Additionally, the Protect Life Rule addressed a growing concern about the lack of action previous Title X recipients took on behalf of women and children experiencing abuse. For instance, in 2019, a report compiled several court cases, state health department reports and testimonies from former Planned Parenthood employees, who highlighted multiple incidents where the organization failed to report suspected abuse. Planned Parenthood had been a major recipient of Title X funding, receiving $170 million though the Title X program between 2013 and 2015. The final Protect Life Rule implemented a stronger focus to protect women and children from being victimized by child abuse, sexual abuse, rape, incest, intimate partner violence and trafficking. If you choose to rescind the Protect Life Rule, you will strip away these much-needed updates to ensure that Title X grantees participate in annual staff education and maintain site-specific protocol to aid victims and report suspected crimes. This language includes parental engagement and communication in family planning without compromising doctor-patient confidentiality.
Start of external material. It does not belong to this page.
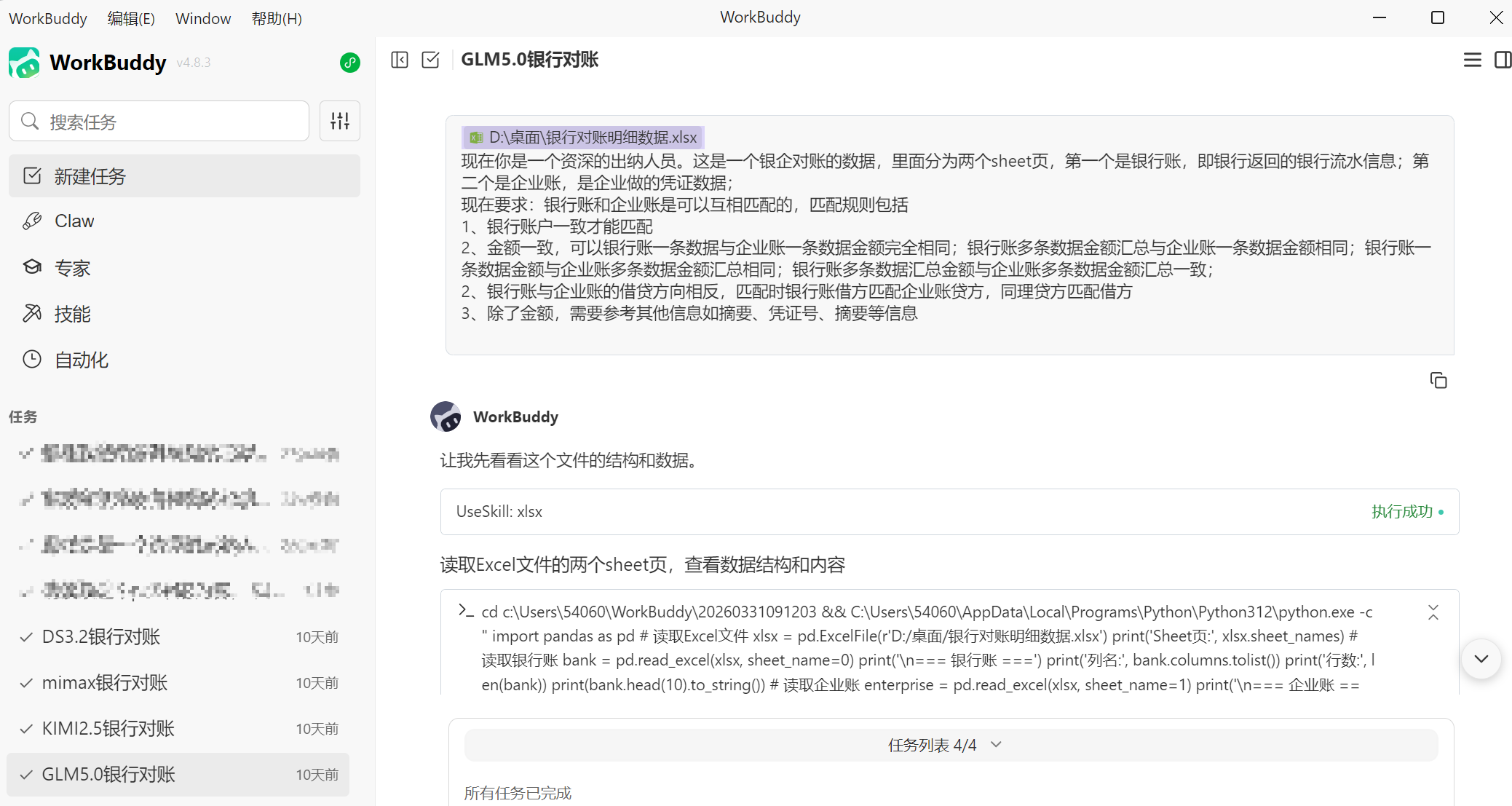
Task: Open the task filter settings icon
Action: 340,121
Lastly, the Protect Life Rule allows states that receive Title X grants to prioritize funding according to the needs of their citizens and increase patient access. After years without reform, the new rule updated and expanded the review and scoring criteria for grant applications. Combined with the removal of the abortion referral mandate, this increases the potential for diversity as some providers that otherwise would not apply for Title X funds can do so with no abortion counseling mandate in place.
These critical reforms were not without precedent. In 1991, the Supreme Court upheld the Reagan Administration’s Title X regulations to set a standard of compliance with the statutory requirement that no funds appropriated under Title X may be used in programs where abortion is a method of family planning. Those regulations required, in part, the physical separation of abortion activities from Title X sites and did not permit grantees to make abortion referrals. The Protect Life Rule contained these similar provisions which were upheld again by the Ninth U.S. Circuit Court of Appeals on February 4, 2020.
A decision to rescind the Protect Life Rule would not only damage the integrity of Title X, but reverse needed reforms that allowed this program to work for all Americans. We urge you to retain the Protect Life Rule to ensure that Title X funding does not go to programs that support abortion as a method of family planning and protects women and children under their care.